Award-winning journalist Susan Faludi received in 2004 an email from her father, with whom she’d barely spoken for 25 years, with the subject line, “Changes.” Her father Steven—at the age of 76—had become Stefanie: “Dear Susan, I’ve got some interesting news for you. I have decided that I have had enough of impersonating a macho aggressive man that I have never been inside.”

Her Hungarian father had undergone sexual reassignment surgery, and Susan would spend the next 10 years trying to get to know her father and uncover his long-hidden Jewish past during the Holocaust in Hungary: “As a child I had resented and, later, feared him, and when I was a teenager he had left the family—or rather been forced to leave, by my mother and by the police, after a season of escalating violence. Despite our long alienation, I thought I understood enough of my father’s character to have had some inkling of an inclination this profound. I had none.”

This book is the story of her journey to understand her father’s real identity. The title comes from her father’s fascination with photography, and his lifelong habit of using a camera lens to obscure not only the reality in front of him but also his own murky past—and ultimately who he really was. I didn’t think it possible to mix a study of transsexuality with the history of the Holocaust, but Faludi has done it superbly, uncovering layer by layer pieces of her father’s history.

The result is a fascinating journey into the meaning of gender, sexuality, history, and ultimately identity.  Can we re-invent ourselves and escape who we really are by changing our name and our sexual organs? Is biology destiny? Is that ultimately what creates our identity? Or is the past unescapable, both for individuals and for nations?

Faludi the journalist tells a larger story here as well. As her father reinvents himself, so does modern-day Hungary. She deftly details the rise of the modern authoritarian government there and its quest to “restore” Hungary to its “true” identity, a frightening “pure” Hungarianism that is openly anti-Semitic and anti-LGBT. The clashes on the streets of Budapest reverberate far beyond its borders, across Europe and America.

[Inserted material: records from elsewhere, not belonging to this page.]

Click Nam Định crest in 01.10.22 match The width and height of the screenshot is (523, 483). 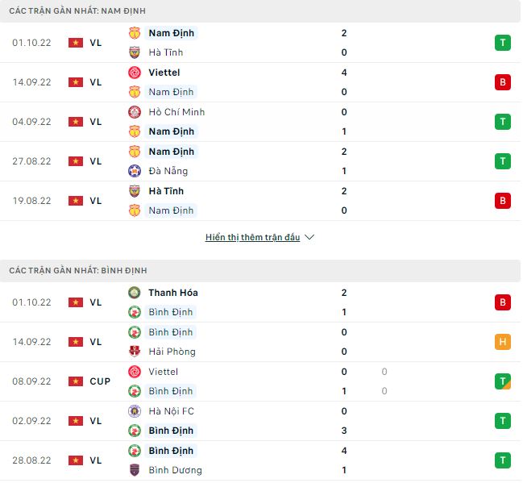pos(135,33)
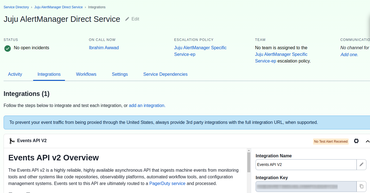The image size is (370, 193).
Task: Collapse the Events API V2 panel chevron
Action: pyautogui.click(x=367, y=141)
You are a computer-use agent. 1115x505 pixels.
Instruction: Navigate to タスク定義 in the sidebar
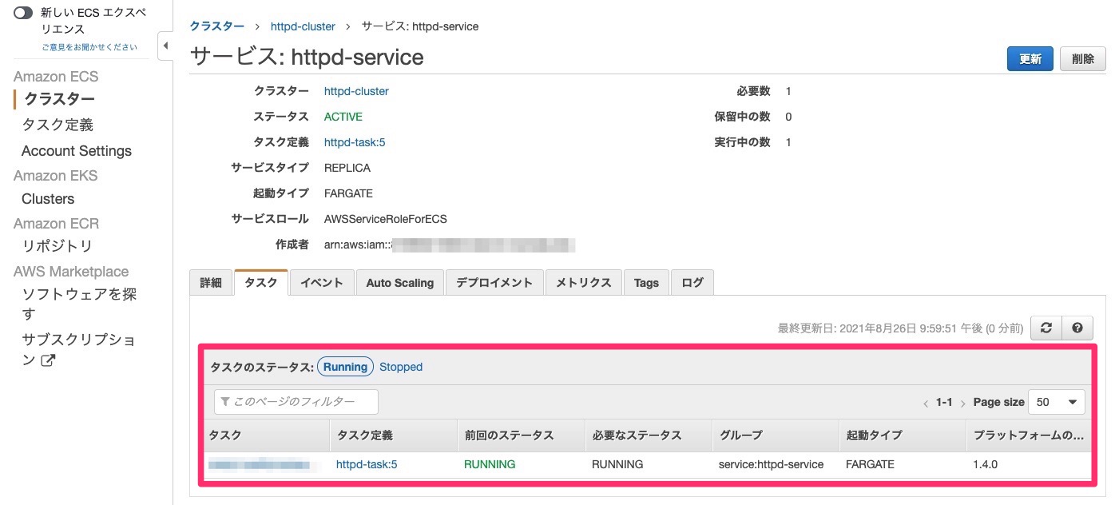click(58, 125)
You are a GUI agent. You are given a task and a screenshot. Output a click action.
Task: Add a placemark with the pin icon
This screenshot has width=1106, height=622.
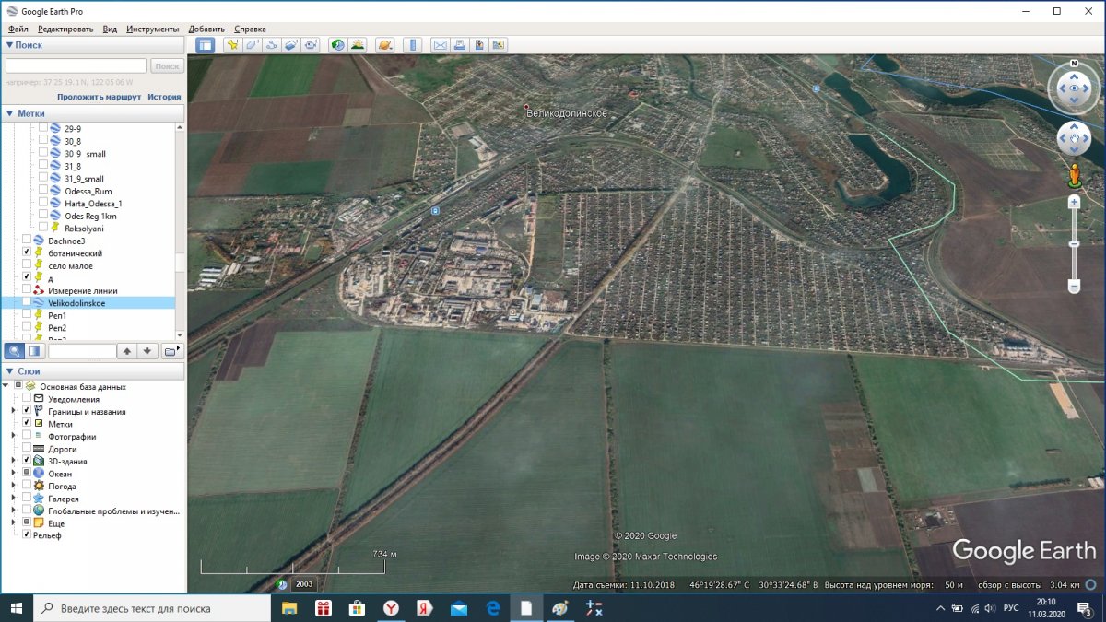pos(232,44)
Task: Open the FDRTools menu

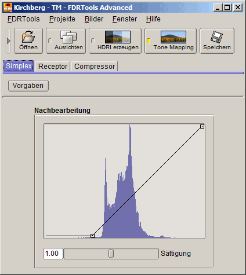Action: (x=24, y=19)
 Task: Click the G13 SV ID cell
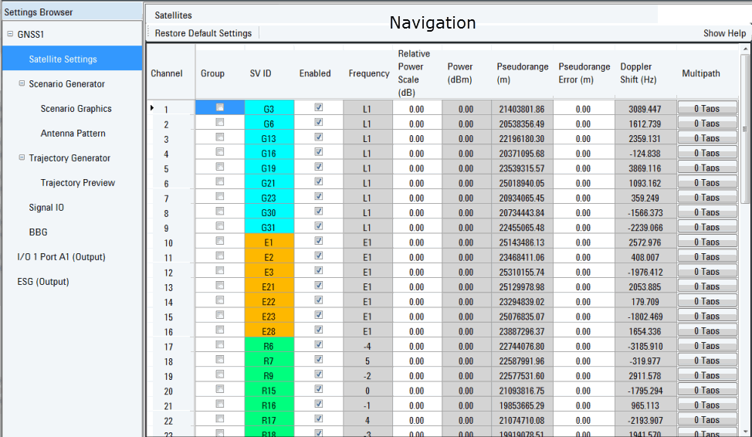(x=269, y=139)
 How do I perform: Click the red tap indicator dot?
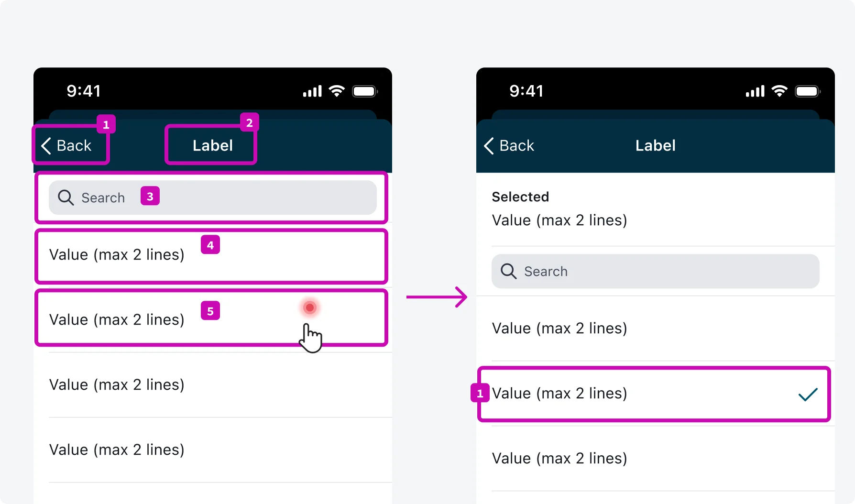[310, 307]
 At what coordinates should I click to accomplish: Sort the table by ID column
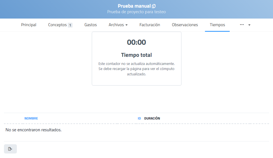(x=139, y=118)
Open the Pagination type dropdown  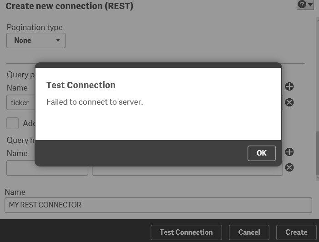pyautogui.click(x=36, y=40)
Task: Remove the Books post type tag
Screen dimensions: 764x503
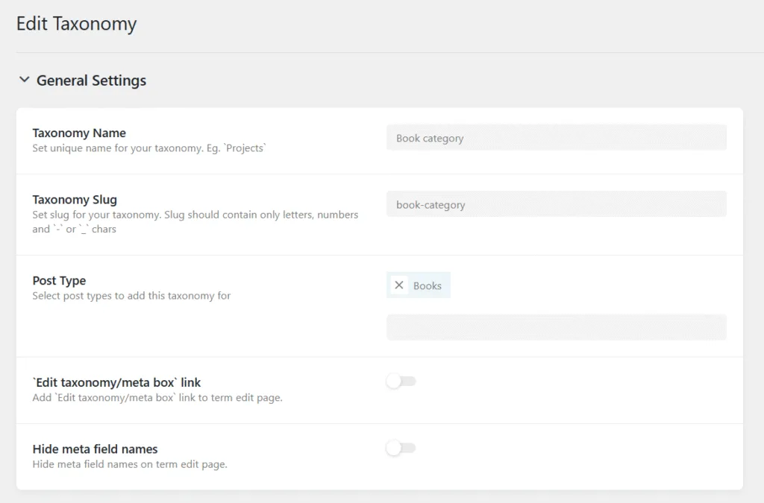Action: [399, 285]
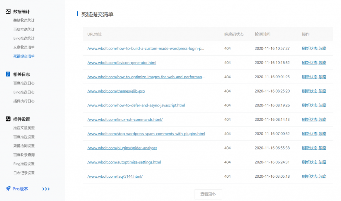
Task: Open the favicon-generator.html dead link
Action: coord(122,63)
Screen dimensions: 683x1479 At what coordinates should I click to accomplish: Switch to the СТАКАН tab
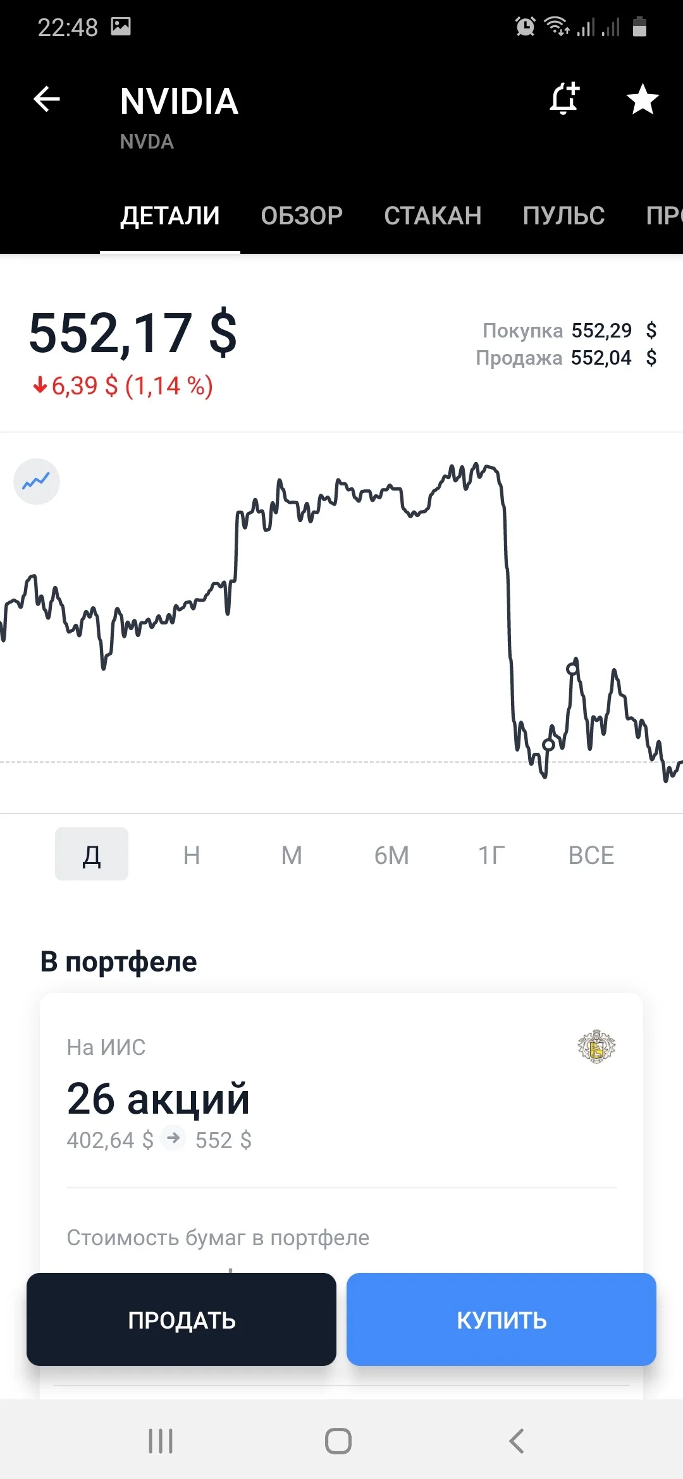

The questions Faludi poses about identity and history are more pertinent and troubling than ever, both for ourselves individually and for our society collectively. Individually, social media allows us to reinvent ourselves as we choose and present a public brand of our own creation, while collectively we are seemingly at war over the meaning of our own history and the story it tells in the public arena. Some of those who decry the removal of Confederate monuments as “erasing history” applauded when Communist statues came down in Eastern Europe and approve now the erasure of slavery from American history textbooks.

The answers to the questions about history, memory, and identity remain elusive but astoundingly important.  What, ultimately, creates our identity and makes us who we are?